TANJAB BARAT – Jajaran Polsek Tungkal Ilir bergerak cepat mengantisipasi potensi penyalahgunaan pendistribusian Bahan Bakar Minyak (BBM) bersubsidi. Melalui Unit Reskrim dan personel piket, kepolisian menggelar patroli intensif serta monitoring di SPBU Pembengis, Kecamatan Bram Itam, Selasa (07/04/2026).

​Kapolres Tanjab Barat melalui Kasi Humas, Ipda Ucen S. Kasih, menegaskan bahwa langkah ini diambil untuk memastikan penyaluran BBM, khususnya jenis Solar dan Pertalite, tepat sasaran dan sesuai aturan yang ditetapkan pemerintah.

​"Kami melakukan pengawasan ketat terhadap kendaraan yang mengisi BBM. Sasarannya adalah kendaraan dengan tangki modifikasi, pengisian menggunakan galon, hingga kendaraan yang melakukan pengisian berulang kali dalam sehari (pelangsir)," tegas Ipda Ucen.
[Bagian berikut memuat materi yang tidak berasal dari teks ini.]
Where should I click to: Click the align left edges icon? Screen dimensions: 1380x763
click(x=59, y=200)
​Pihak kepolisian tidak main-main dalam menangani isu ini. Kapolsek Tungkal Ilir, Iptu Yokki Farsito, S.H., melalui personel di lapangan memberikan peringatan keras kepada pengelola SPBU maupun masyarakat.

​"Apabila ditemukan penyelewengan, kami akan bertindak tegas sesuai hukum yang berlaku. Siapa pun yang mengisi di atas ketentuan BPH Migas akan kami tindak," ungkapnya dalam keterangan tertulis.
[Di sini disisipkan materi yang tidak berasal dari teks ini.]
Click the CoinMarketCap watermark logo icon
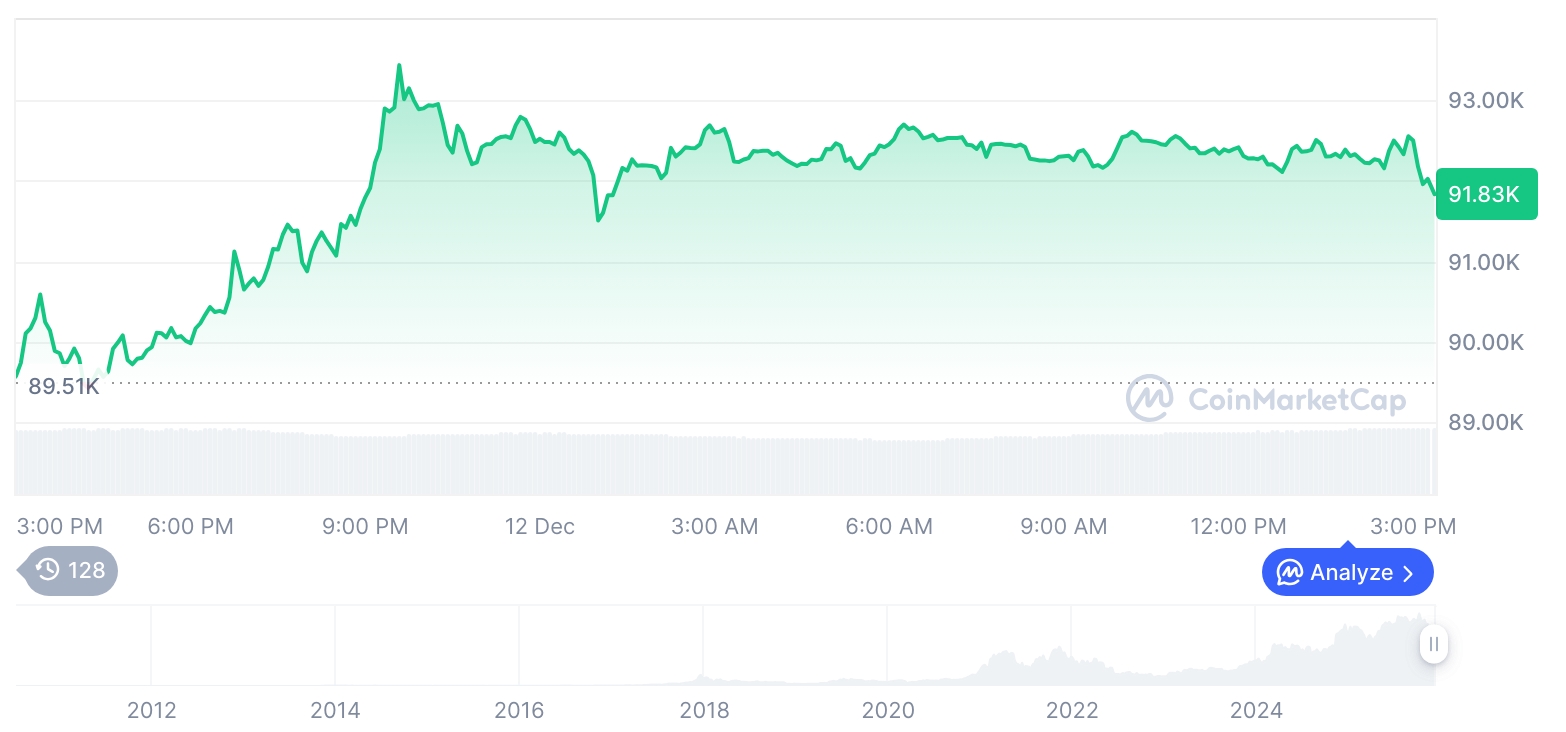The width and height of the screenshot is (1566, 732). click(x=1150, y=400)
​Dalam kegiatan yang dilaksanakan oleh Aiptu Endang Kosasih dan Bripda Teddy ini, petugas juga memastikan transparansi harga dan ketersediaan stok BBM di SPBU Pembengis. Berdasarkan pengecekan per tanggal 7 April 2026, berikut rinciannya:

  • Pertalite: Rp10.000/Liter (Stok: 10.551 Liter)
  • Bio Solar: Rp6.800/Liter (Stok: 3.760 Liter)
  • Pertamax: Rp12.600/Liter (Stok: 9.169 Liter)

​Selain melakukan monitoring fisik, personel Polsek Tungkal Ilir juga berkoordinasi dengan petugas SPBU untuk segera melaporkan jika menemukan aktivitas mencurigakan dari para pelangsir.

​Hingga berita ini diturunkan, hasil pemantauan di SPBU Pembengis menunjukkan situasi yang aman dan terkendali. Petugas tidak menemukan adanya kendaraan modifikasi maupun praktik pelangsiran di lokasi. Masyarakat diimbau untuk tetap tertib dan tidak melakukan tindakan melanggar hukum terkait penggunaan BBM subsidi demi kepentingan bersama.